Reputacja: 1 Cas jest na bardzo dobrej drodzeCas jest na bardzo dobrej drodzeCas jest na bardzo dobrej drodzeCas jest na bardzo dobrej drodzeCas jest na bardzo dobrej drodzeCas jest na bardzo dobrej drodzeCas jest na bardzo dobrej drodzeCas jest na bardzo dobrej drodze
Ołtarz? Czaszki? Ślepy Japończyk? Pająki?

W pierwszym odruchu chciał rzucić czaszką w krzaki i napluć na to dziwaczne znalezisko. Choćby i po to by pokazać całemu światu jak twardo stąpa po ziemi. Ostatecznie był lekarzem, naukowcem, doskonale rozumiał, że wszystko musiało mieć jakieś logiczne wytłumaczenie. Katastrofa, stres i zasadzki Japończyków sprawiły, że wyobraźnia zaczęła produkować te niestworzone obrazy. Tak, to tłumaczyło wszystko.

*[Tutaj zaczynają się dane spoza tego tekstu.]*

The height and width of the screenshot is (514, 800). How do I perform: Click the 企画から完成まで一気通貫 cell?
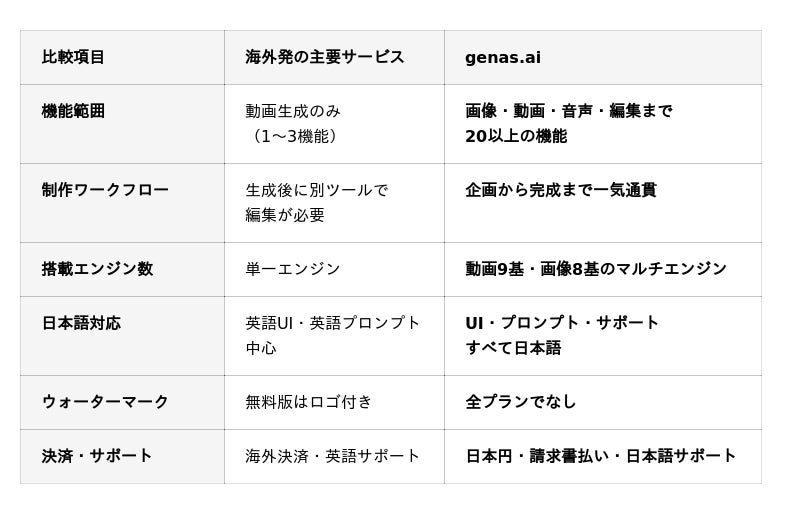coord(561,190)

Gdyby tylko wmawianie sobie tego wystarczyło ...

Zamknął oczy i potrząsnął głową. Niezbyt pomogło, ale tylko tyle potrzebował. W tej jednej krótkiej chwili, w której był wolny od wszelkiej myśli. Zdołał skupić całą swoją uwagę na Selbym. Sierżant był w dobrym stanie. Przynajmniej na tyle dobrym, by mógł zabrać go z dala od tego miejsca. Dopiero teraz przypomniał sobie o wymianie ognia. Nawet jeśli wystrzały ucichły, istniało spore prawdopodobieństwo, że są tam ludzie potrzebujący jego pomocy bardziej niż Barrow.

Stracił tu w dole już dość czasu. Dlatego chwycił sierżanta i poderwał do góry, przerzucając jednocześnie przez ramię. Taszczenie bezwładnego ciała zdecydowanie nie należało do najprzyjemniejszych doświadczeń, ale i to niejednokrotnie przyszło mu robić na polu walki.

Niestety kiedy dotarł pod nasyp, na szczycie którego czekał na niego Boone, uznał że próba samodzielnego wniesienia go na plecach, mogłaby skończyć się tragicznie ... dla nich obu. Delikatnie ułożył ciało sierżanta na ziemi i wyciągnął swój nóż. Z okolicznych drzew zwisała masa najróżniejszych lian. Doświadczenie Blackwooda pozwoliło mu natomiast bez problemu ocenić, które nadają się do utrzymania ciężaru dorosłego mężczyzny. Po kwadransie miał już przygotowany spory kawałek prowizorycznego sznura. Jedną jego część przywiązał do kamienia, który znalazł w okolicy. Ułożył ręce i dość głośno zahukał. Wolał to od krzyku. Sowa jakkolwiek nie pasowałaby do tropikalnej wyspy, na pewno zwróci uwagę mniejszej ilości Japońców czających się w okolicy niż ludzki głos.

Na szczęście kapral zareagował na sygnał. Blackjack cisnął w jego kierunku trzymany kamień, obserwując jednocześnie ciągnącą się za nim linę. Odetchnął z ulgą kiedy zdał sobie sprawę, że dobrze ocenił odległość. Lian starczyło więc jeszcze na przygotowanie specyficznej uprzęży. Kiedy skończył zacisnął tylko zęby i rozpoczął swój mozolny marsz ku górze.

Wspinaczka pochłonęła dobrych kilkanaście minut. Osiągając szczyt od razu przykląkł, dysząc, a raczej charcząc jakby zaraz miał zejść. Dopiero kiedy zdołał ustabilizować oddech, podniósł głowę i spojrzał na snajpera.

- Melduję wykonanie zadania Sir - wypowiedział powoli, nie odmawiając sobie kilku przerw na wykonanie niekontrolowanych wdechów i wydechów. - Sierżant jest stabilny, sugerowałbym więc spierdalać stąd ile sił w nogach.